* **EXTRAIT À LIRE**:
▼
Albert Camus, un homme

mis en ligne le 28 novembre 2013
« J’ai reconnu qu’il était vrai qu’il y avait des êtres plus grands et plus vrais que d’autres et qu’ils faisaient à travers le monde une société visible et invisible qui justifiait de vivre. » Une chose est sûre : Albert Camus, qui coucha cette phrase sur papier, était bien trop critique de lui-même et hanté par le doute pour se compter parmi ces « êtres plus grands et plus vrais ». Une autre chose est également sûre, pourtant : la lecture de ses œuvres journalistiques, philosophiques et fictionnelles, mêlée à notre connaissance actuelle de son activisme multiforme, peut légitimement nous conduire à le percevoir aujourd’hui comme un membre de cette discrète communauté qui redonne foi en l’humanité et « justifi[e] de vivre ».
▲
* **DONNÉES FOURNIES**:
▼
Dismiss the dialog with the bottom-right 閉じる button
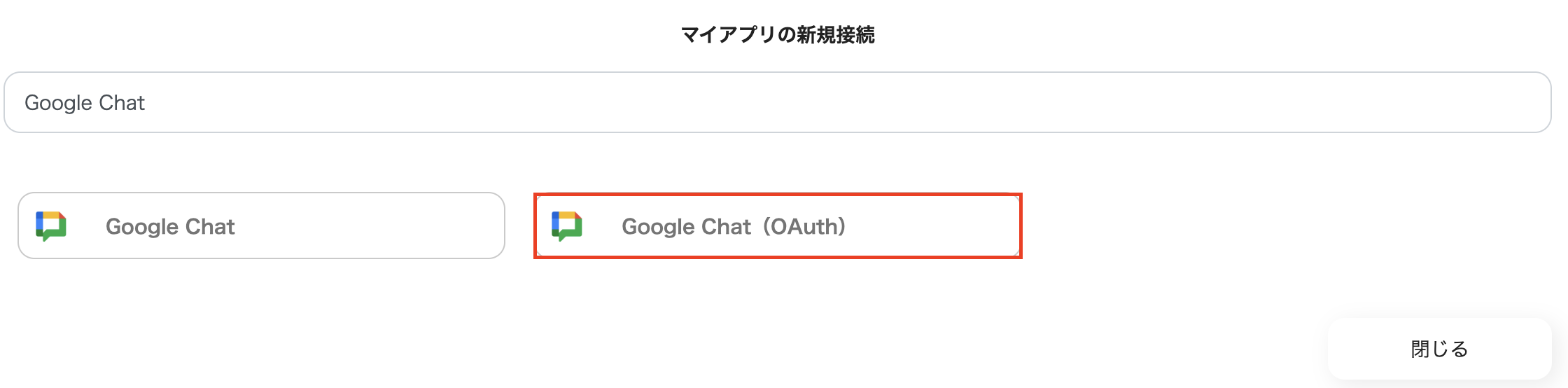The image size is (1568, 388). [1439, 349]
▲
* **CONSIGNES**:
Répondez brièvement à ces questions sur l'extrait consacré à Albert Camus.
1. À quelle date l'extrait a-t-il été mis en ligne ?
2. Pourquoi Camus ne se serait-il pas compté parmi les « êtres plus grands et plus vrais » ?
3. Quels trois genres d'œuvres de Camus l'extrait cite-t-il ?

* **RÉPONSE**:
1. Le 28 novembre 2013.
2. Il était bien trop critique de lui-même et hanté par le doute.
3. Ses œuvres journalistiques, philosophiques et fictionnelles.